En estos tiempos en que todo vale, la crítica fácil se ha convertido en el deporte nacional. Por mi parte, no soy partidario de cambios drásticos: me gusta que cada cosa esté en su lugar y en su momento. Aun así, sabiendo que no vivo en una isla desierta, procuro no cuestionar ni dar lecciones de civismo y moralidad.

Esto nos lleva a preguntarnos: ante un evento determinado, ¿qué prima más, su esencia o el evento en sí? Todo tiene su significado. El 25 de diciembre es la Natividad, y da igual si llueve o ventea. Lo mismo ocurre con el 31 de diciembre, el último día del año, o con el 30 de agosto, día de mi nacimiento, sin que importe si me rompo una pierna.

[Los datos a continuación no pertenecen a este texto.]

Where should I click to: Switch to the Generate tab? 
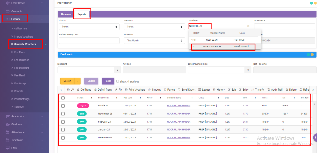point(66,14)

Otra cosa es la celebración. Nunca es mal momento para celebrar: nadie haría una compra para una fiesta y, si se suspendiera por cualquier motivo, tiraría lo invertido sin buscar otra fecha. No tiene sentido la molestia ni la crítica, porque, como bien sabemos, nunca llueve a gusto de todos.

Por otro lado, hay cuestiones que escapan a nuestro control. Sé que muchos cofrades, si de ellos dependiera, ante un diluvio saldrían la semana siguiente, pues dirían que lo importante es hacer su estación de penitencia. El problema no lo tendrían tanto con el Ayuntamiento como con el Obispado, que se negaría en redondo, alegando cuestiones de fe y sacrificio.

Para mí, las fechas seguirán siendo respetadas, pero es mi visión personal. Jamás trataré de imponer mi criterio a nadie: cada cual que celebre lo que quiera cuando quiera. No tiene sentido llevarse las manos a la cabeza ni anunciar el fin del mundo por ello.

El miércoles pasado fue Miércoles de Ceniza, y desde hace tiempo los carnavales pisan la Cuaresma con pezuñas de elefante. Pero rasgarse las vestiduras por ello no lleva a nada. Quien realmente siente el significado de la Cuaresma vivirá este tiempo según sus propias normas.

Quizás el problema no sean los cambios, los modos o las formas, ni siquiera el cuestionarlo todo. El verdadero problema de esta sociedad es la intolerancia, una intolerancia irracional que se confunde con la manida libertad de expresión. Una libertad que, a menudo, parece necesitar pisar la ajena para justificar un supuesto derecho a decir y hacer lo que queramos, olvidando que ante la libertad propia, está la ajena.

No es tan difícil, pero parece que lo olvidamos.